● Work order
Your answer must be the exact lines from the one holding "Screen dimensions: 1568x779" through the end of the entries, with no pictures.

---- Data excerpts

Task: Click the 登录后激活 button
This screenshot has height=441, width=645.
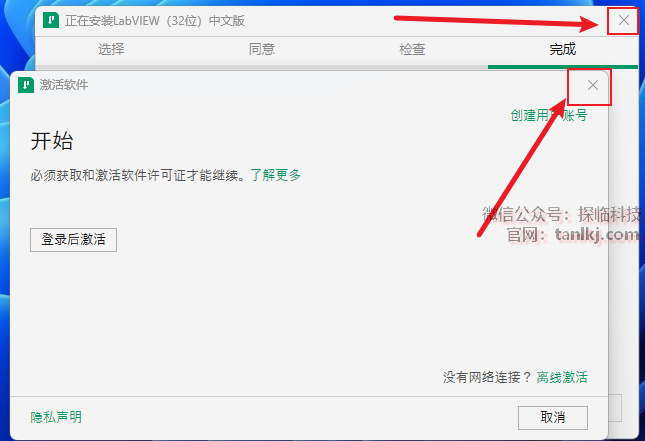Action: [x=73, y=240]
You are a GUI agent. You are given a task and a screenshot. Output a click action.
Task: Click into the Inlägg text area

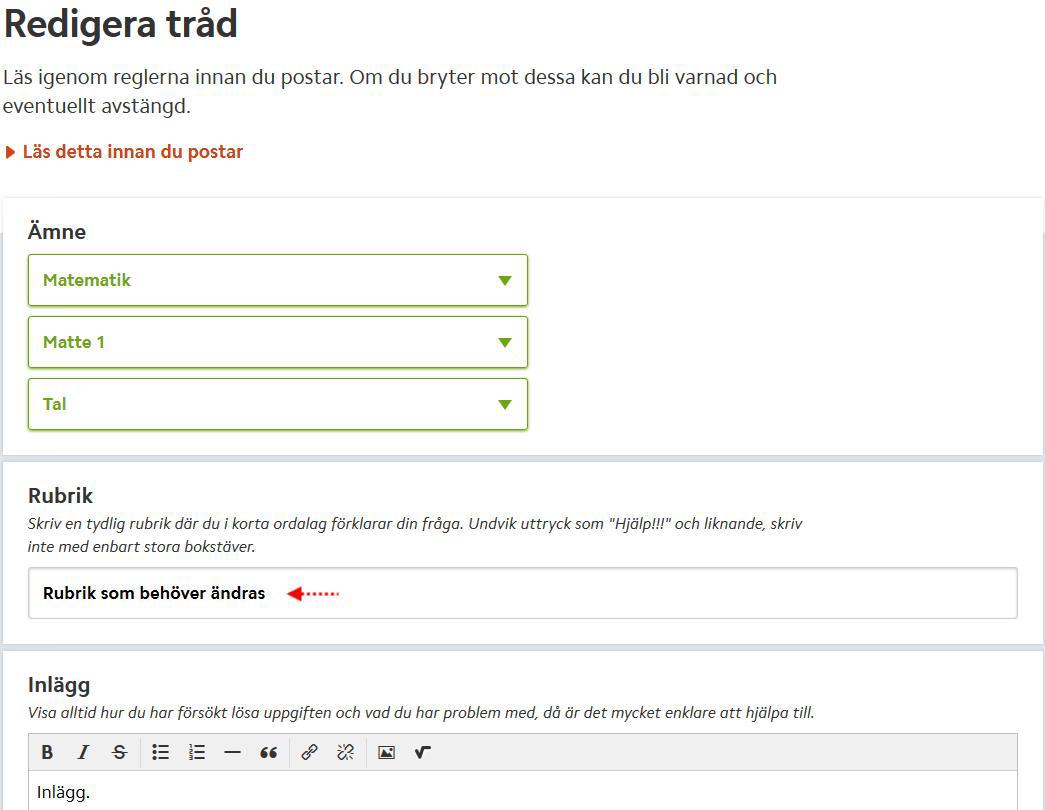tap(520, 793)
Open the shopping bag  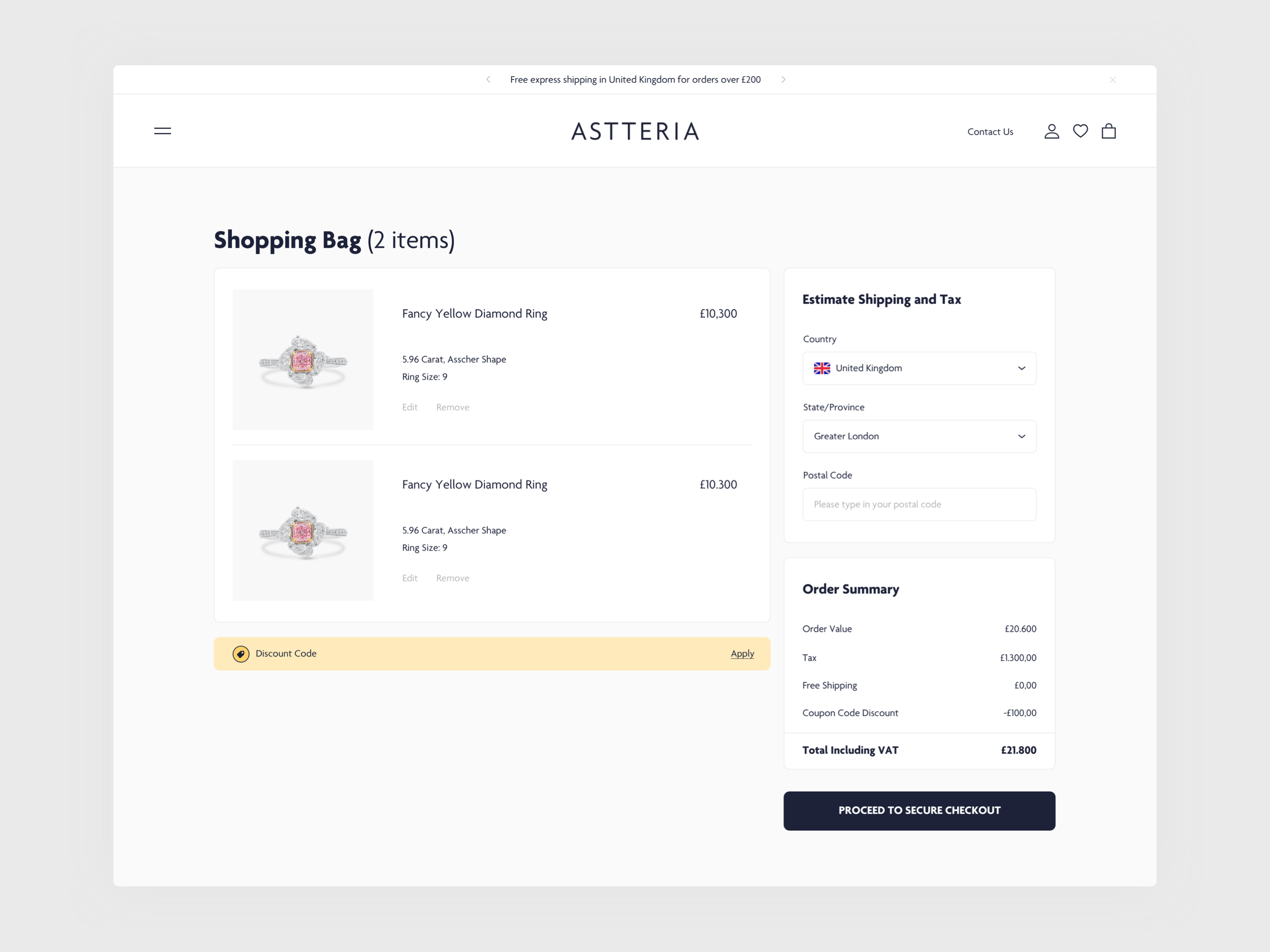[x=1109, y=131]
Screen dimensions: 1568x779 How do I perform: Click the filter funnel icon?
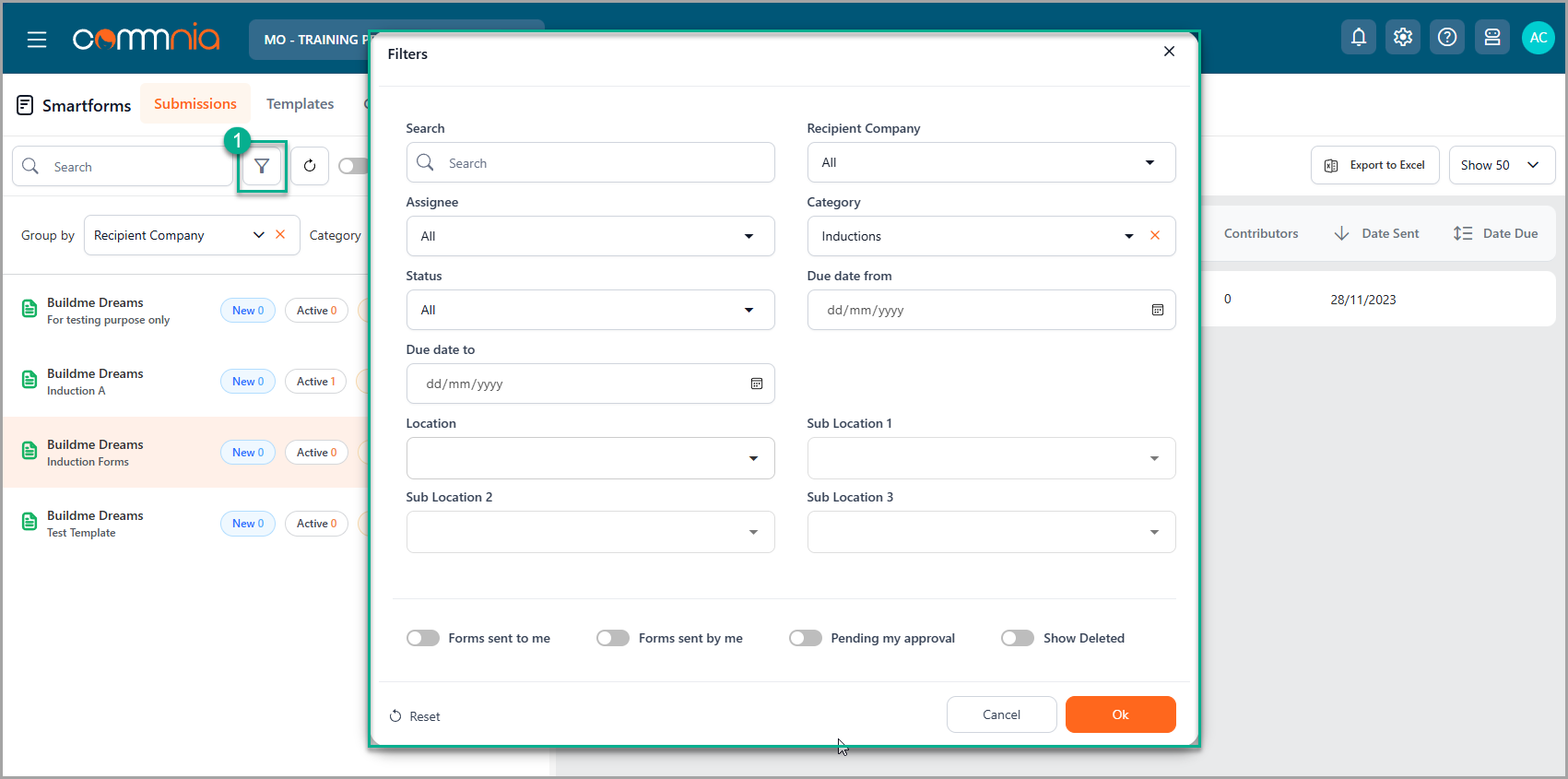(x=262, y=166)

--------

● Solution for this problem
Screen dimensions: 1568x779 How do I perform: Click the filter funnel icon?
(x=262, y=166)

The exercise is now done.